**Extract**
========================================================================

If it's England that's getting its intestines removed, it'll probably be followed by a Test victory

Andy Zaltzman
Andy Zaltzman
25-Feb-2013
Matt Prior top-edged a sweep to slip, England v South Africa, 1st Test, The Oval, 5th Day, July, 23, 2012

After playing a risky sweep, Matt Prior believes his chances at double or nothing are very good  •  Getty Images

From today, cricket will be on England's sporting back burner. The London Olympics, understandably, has wound Britain into a frenzy of wild excitement, and/or complaintative grumpery, and/or a sudden and unquenchable interest in the finer points of canoeing, equestrian dressage, and the timeless national hobby of watching people carry a small bit of fire quite slowly. It is a British tradition as old as Britain itself. There must be one spectacularly giant witch to burn at the opening ceremony tonight.
Perhaps it is fortunate that England has an Olympics to distract it from a Test match hammering so comprehensive it could have passed itself off as an underfunded inner-city school. Last year, England brutalised the then-world-number-one-ranked Indians. At The Oval, the boot was not only on the other foot, but it was triumphantly stomping on their throat like a vengeful rhinoceros. "Too close to call" had been many people's pre-match prediction. It was as if Nadal and Federer had met at the Wimbledon final in 2008, with the world on the edge of its collective seat to see the two greatest tennis players in the universe, and Nadal had beaten Federer by knocking him spark out with an anvil to the head.
Andrew Strauss and his team can thus attempt to recover from their surgical disembowelment at The Oval away from the glare of press and public. The Test series moves to Headingley next week, before returning to the hauntingly sport-starved city of London for the final climactic showdown. Or last rites. Delete according to whether you think England (a) will be able to respond to this poor start as they have responded to most other poor starts recently, or (b) have been so utterly tonked that they will forget that they had taken 20 wickets in 22 of their previous 28 Tests, and remember only that, either side of those 28 Tests, they have suffered successive cloutings-by-an-innings at the hands of Graeme Smith's rampant Proteas. (By my reckoning, this is only the fifth time that England have suffered successive innings defeats against a team in their Test history ‒ previously, v Australia in 1897-98, 1946-47 and 2002-03; and v India in 1992-93.)

========================================================================

**Stored data**
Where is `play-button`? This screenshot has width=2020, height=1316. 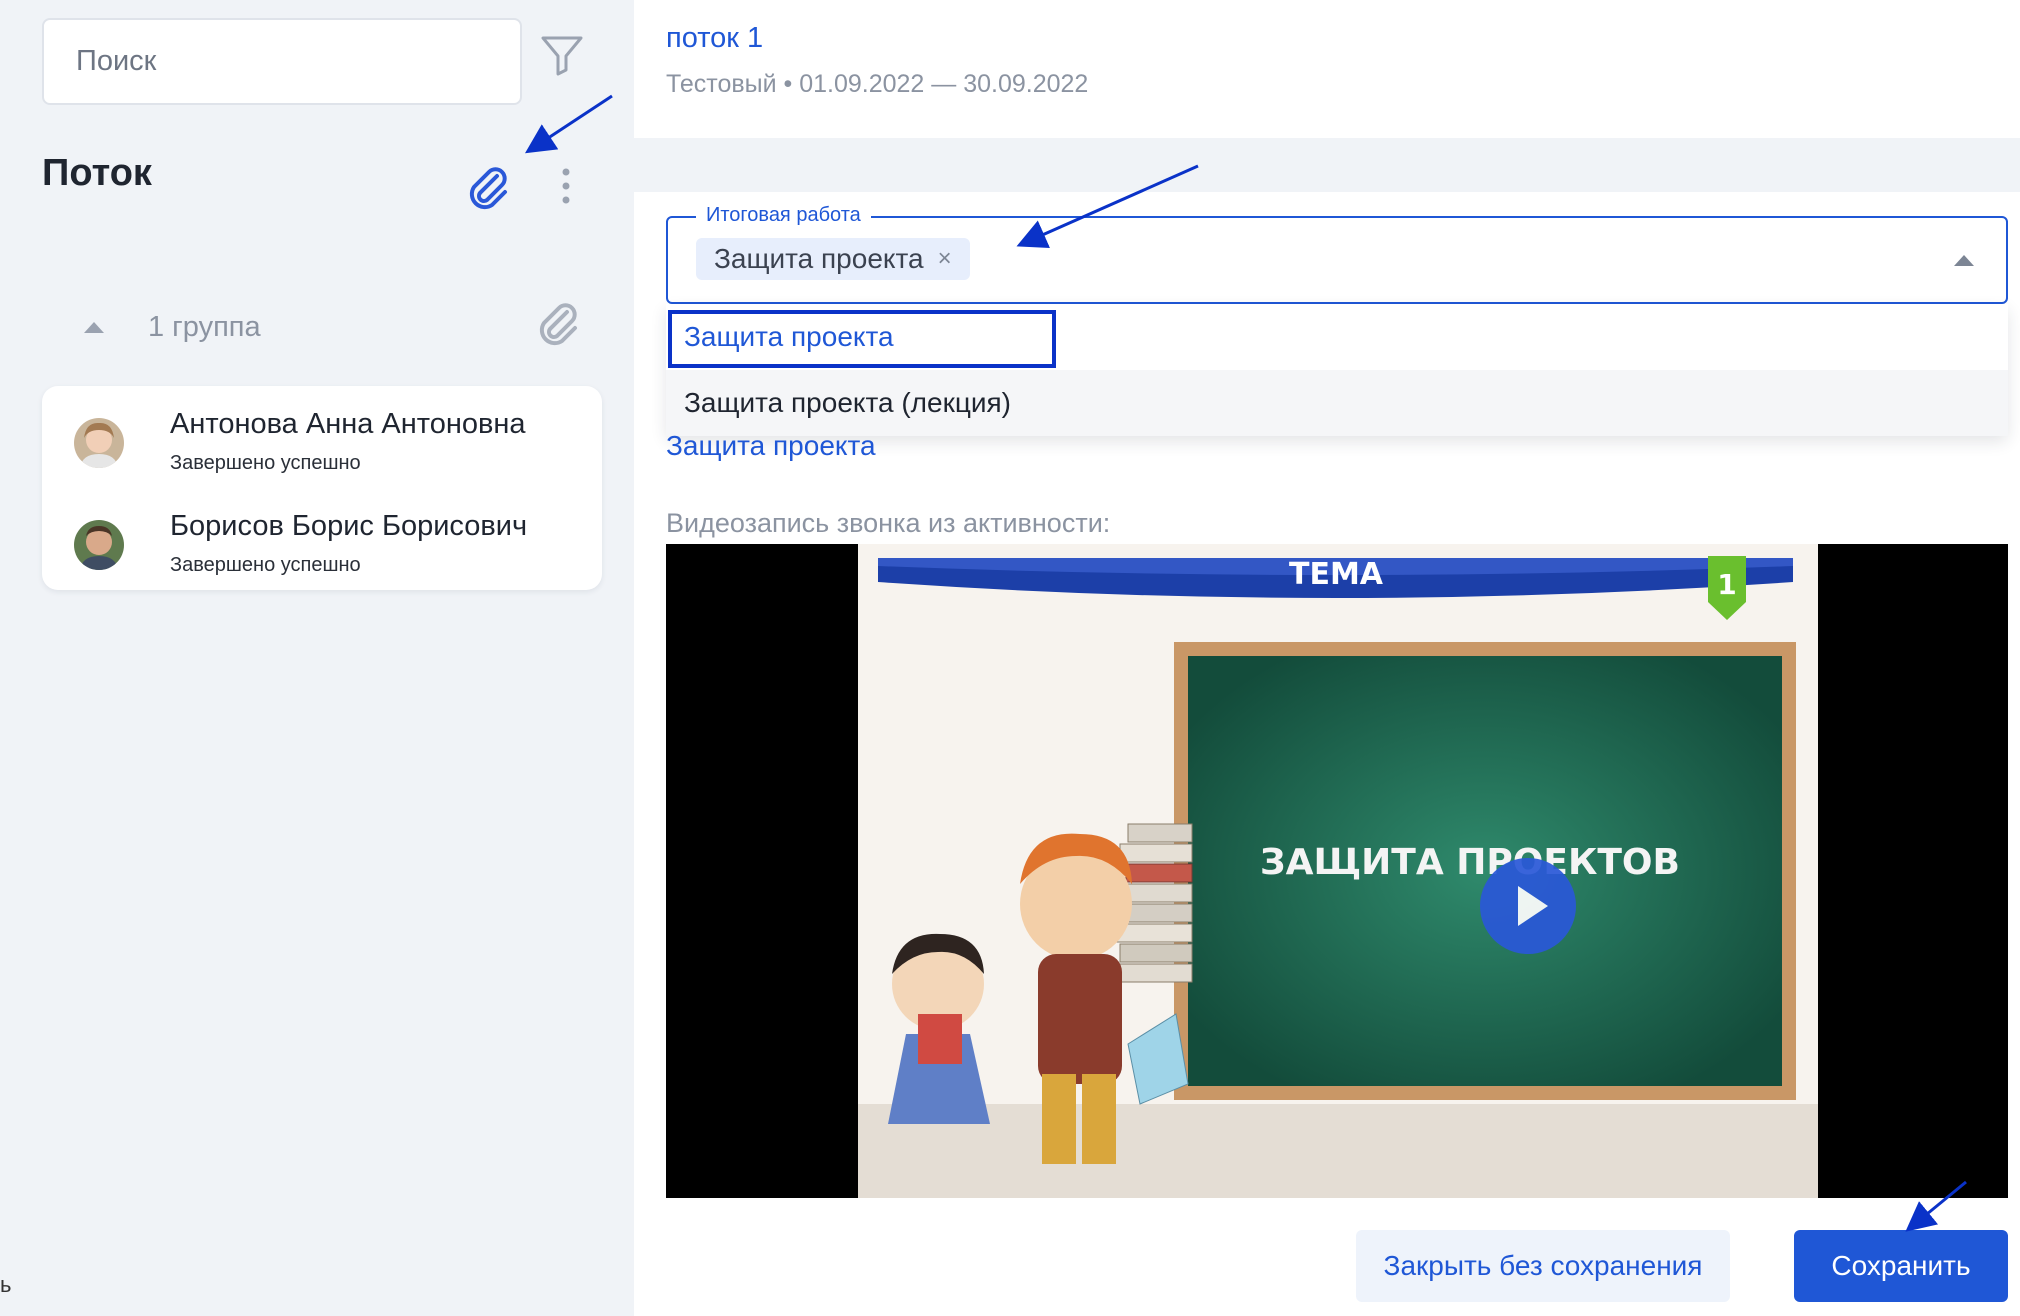 play-button is located at coordinates (1528, 906).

========================================================================

**Exercise aim**
Please return the cricket column's passage word for word, starting with "After playing a" and going on through "opening ceremony tonight.". Nothing in the data is needed here.

**Expected answer**
After playing a risky sweep, Matt Prior believes his chances at double or nothing are very good  •  Getty Images

From today, cricket will be on England's sporting back burner. The London Olympics, understandably, has wound Britain into a frenzy of wild excitement, and/or complaintative grumpery, and/or a sudden and unquenchable interest in the finer points of canoeing, equestrian dressage, and the timeless national hobby of watching people carry a small bit of fire quite slowly. It is a British tradition as old as Britain itself. There must be one spectacularly giant witch to burn at the opening ceremony tonight.